On Saturday, November 25, 2023, the Richland County Sheriff’s Department responded to a shooting at Club Lavish on 7950 Bluff Road in Gadsden, South Carolina. When authorities arrived, one woman was on the ground, unconscious, and suffering from a gunshot wound. Two other women suffered gunshot wounds. All the victims were transported to the hospital and survived their wounds.

Two siblings, LaRoyal Harley and Roy Harley, were subsequently arrested in connection with the shooting. Roy Harley was charged with two counts of attempted murder, and LaRoyal Harley was charged with accessory after the fact.

What is Considered Negligent Security at a Nightclub?

3 women shot at nightclub in Richland County, South CarolinaA negligent security case is a case brought against a property owner, in this case a nightclub owner, for failing to implement reasonable security measures to protect guests and patrons. Negligent security at a nightclub could include a wide variety of criminal attacks, including shootings, stabbings, sexual assaults, or some other type of violent crime. These types of cases could stem from insufficient or no security, no having weapons checks, not properly training nightclub staff, or a lack of security cameras.

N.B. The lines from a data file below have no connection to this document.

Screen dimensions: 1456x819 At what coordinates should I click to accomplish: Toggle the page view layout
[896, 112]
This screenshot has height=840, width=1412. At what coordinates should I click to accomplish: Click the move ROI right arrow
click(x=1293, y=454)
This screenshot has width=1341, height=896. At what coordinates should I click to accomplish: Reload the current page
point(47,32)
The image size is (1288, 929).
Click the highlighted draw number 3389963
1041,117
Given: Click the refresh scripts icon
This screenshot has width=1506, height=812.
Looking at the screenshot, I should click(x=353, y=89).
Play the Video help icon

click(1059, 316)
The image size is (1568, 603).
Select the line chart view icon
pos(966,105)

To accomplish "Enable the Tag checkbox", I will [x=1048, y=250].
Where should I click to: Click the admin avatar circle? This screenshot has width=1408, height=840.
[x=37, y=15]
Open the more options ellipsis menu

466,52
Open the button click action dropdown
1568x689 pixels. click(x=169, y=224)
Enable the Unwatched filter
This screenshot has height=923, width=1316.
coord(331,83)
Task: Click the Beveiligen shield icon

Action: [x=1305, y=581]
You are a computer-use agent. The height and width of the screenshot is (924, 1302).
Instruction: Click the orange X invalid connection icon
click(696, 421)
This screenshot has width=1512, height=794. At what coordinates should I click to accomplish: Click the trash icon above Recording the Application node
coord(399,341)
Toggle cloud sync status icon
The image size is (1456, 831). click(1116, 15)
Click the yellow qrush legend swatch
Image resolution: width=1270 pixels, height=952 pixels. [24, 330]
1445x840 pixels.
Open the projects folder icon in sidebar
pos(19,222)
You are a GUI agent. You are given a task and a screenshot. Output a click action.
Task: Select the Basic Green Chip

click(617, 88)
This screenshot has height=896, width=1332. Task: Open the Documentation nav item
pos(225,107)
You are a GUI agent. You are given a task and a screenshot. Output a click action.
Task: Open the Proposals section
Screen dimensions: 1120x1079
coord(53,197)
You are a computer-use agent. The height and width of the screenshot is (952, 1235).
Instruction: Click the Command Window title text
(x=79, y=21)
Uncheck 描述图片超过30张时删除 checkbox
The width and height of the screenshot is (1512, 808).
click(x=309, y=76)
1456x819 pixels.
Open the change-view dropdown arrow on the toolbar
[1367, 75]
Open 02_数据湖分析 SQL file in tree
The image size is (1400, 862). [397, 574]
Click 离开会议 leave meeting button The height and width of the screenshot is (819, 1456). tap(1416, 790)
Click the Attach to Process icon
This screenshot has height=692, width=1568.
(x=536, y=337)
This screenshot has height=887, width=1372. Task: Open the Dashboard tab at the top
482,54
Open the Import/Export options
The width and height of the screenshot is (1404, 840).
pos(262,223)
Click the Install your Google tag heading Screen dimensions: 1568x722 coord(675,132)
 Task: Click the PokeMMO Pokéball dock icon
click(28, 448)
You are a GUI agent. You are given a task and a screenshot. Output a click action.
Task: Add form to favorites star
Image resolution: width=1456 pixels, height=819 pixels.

The key in these types of cases is to show that the nightclub owner knew or should have known about the potential for visitors to get injured as a result of violent crime and nevertheless failed to implement reasonable security measures, which then led to a patron getting injured. A key component of these cases is foreseeability. In other words, we ask whether then property owner or business owner knew or should have known about the potential for violent crime.

A claimant can establish foreseeability by pointing to prior incidents of violent crime on the property or other crime data that shows crime in the area. Things like 911 call logs or local crime data can go a long way toward establishing foreseeability. When violent crime is more foreseeable, there is a bigger onus on the property owner to implement security measures. Accordingly, what “reasonable security measures” a property owner should have put in place will depend, at least in part, on the foreseeability of violent crime at the nightclub.

What Will the Nightclub Argue?

The defense’s arguments will always depend on the facts of the case, and every case is different. However, there are several arguments that we tend to see in these cases.

First, they may argue that they had sufficient security measures in place or that they didn’t need to take any further actions to make the property safer. However, upon a proper investigation, we may learn that the security cameras weren’t functioning or that there weren’t enough security personnel on the property at the time of the incident.

Another argument the defense might try to make is that the incident that’s the basis of the case was a one-off incident and that it wasn’t foreseeable. However, if there have been recent criminal acts in the area around the property or on the property itself, it’s an uphill battle for the defense to argue that the violent crime wasn’t foreseeable.